> Records provided:
_ _ _ _

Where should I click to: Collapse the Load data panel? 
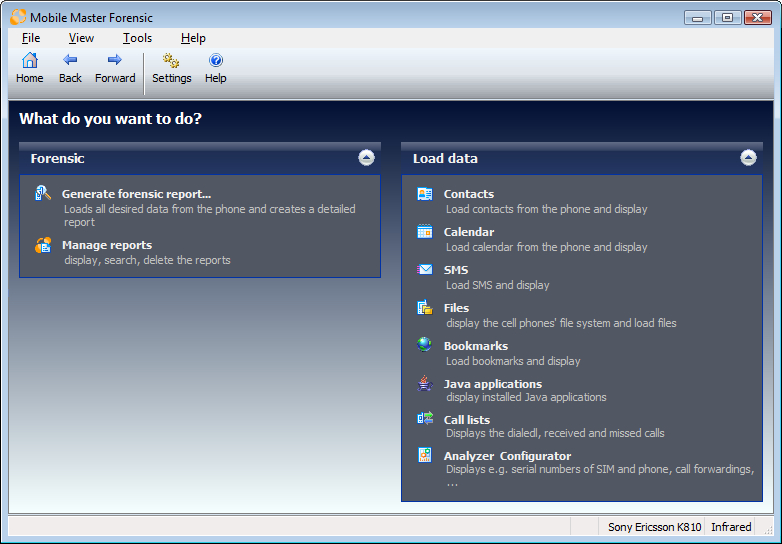point(748,158)
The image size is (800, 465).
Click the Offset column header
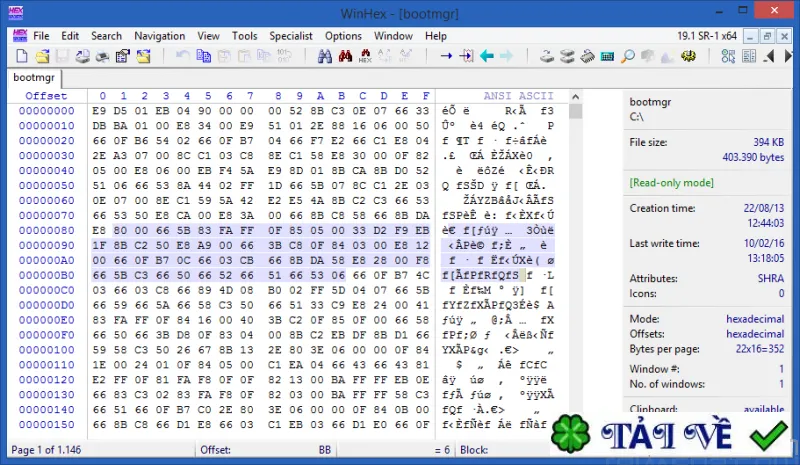[x=46, y=96]
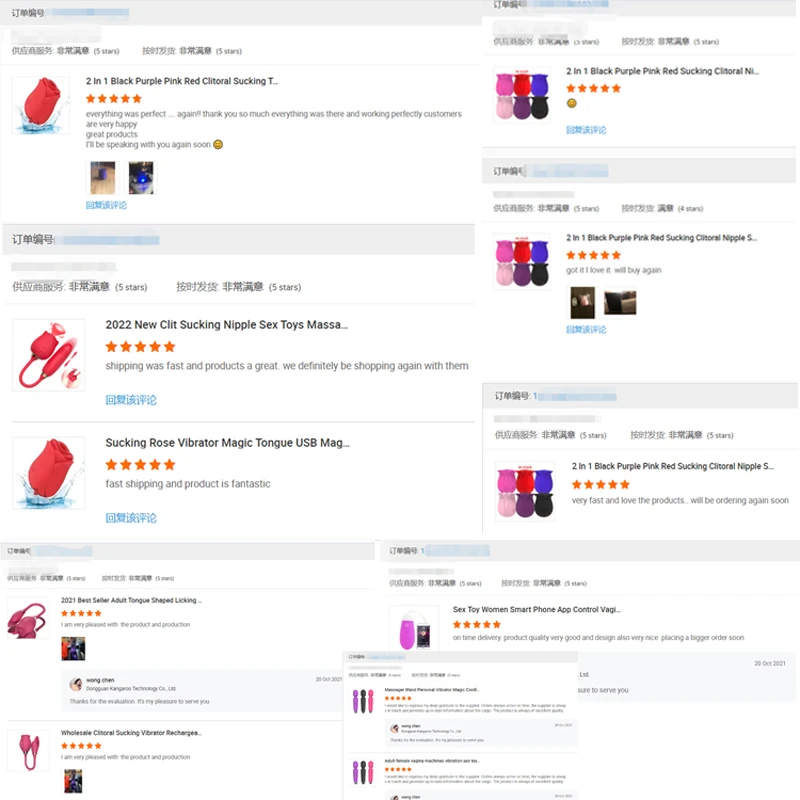The image size is (800, 800).
Task: Open the red rose product thumbnail in the first review
Action: [41, 105]
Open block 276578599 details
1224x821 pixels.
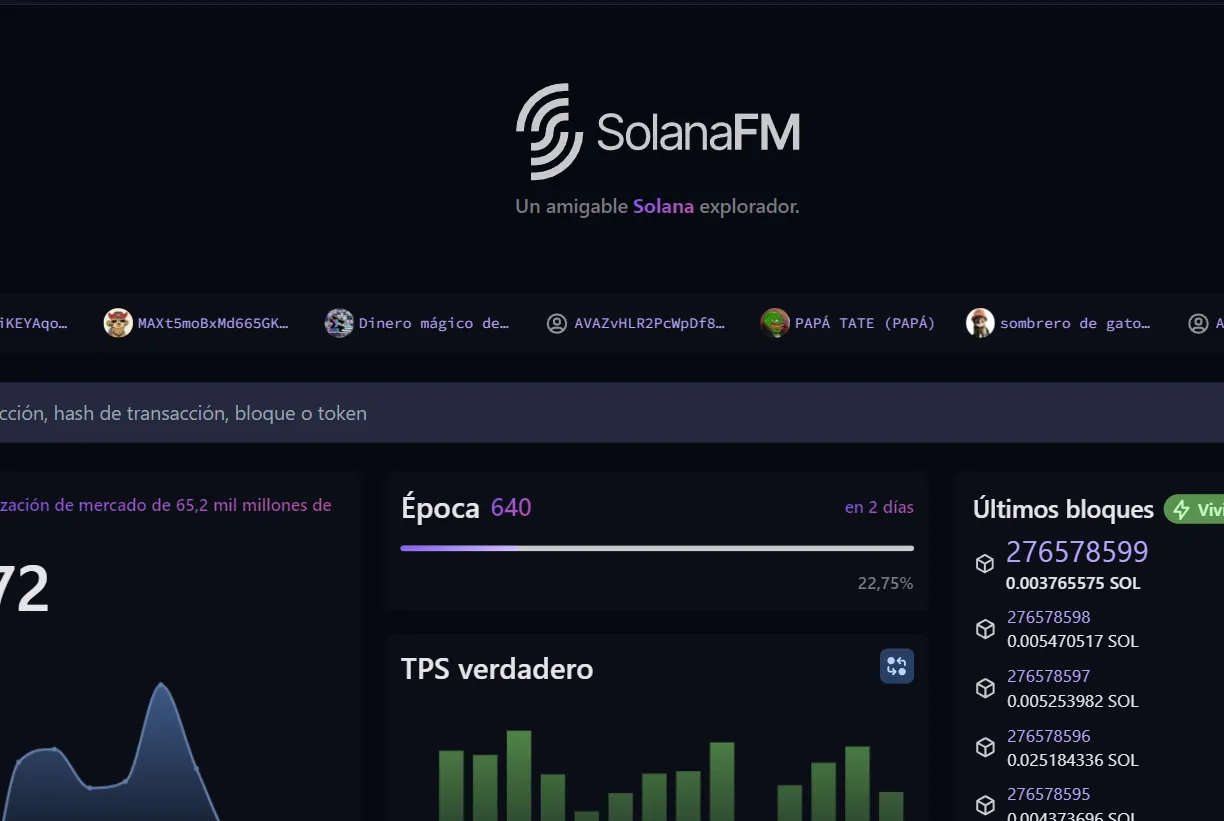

_ _ _ _

> What you should do: Reproduce every line of the data above verbatim, leaving out the pictures.

> Complete answer:
Where should I click to: Collapse the Load data panel? 
point(748,158)
The image size is (800, 465).
Click the Offset column header
[x=46, y=96]
The image size is (800, 800).
Task: Open the red rose product thumbnail in the first review
Action: [41, 105]
Open block 276578599 details
1224x821 pixels.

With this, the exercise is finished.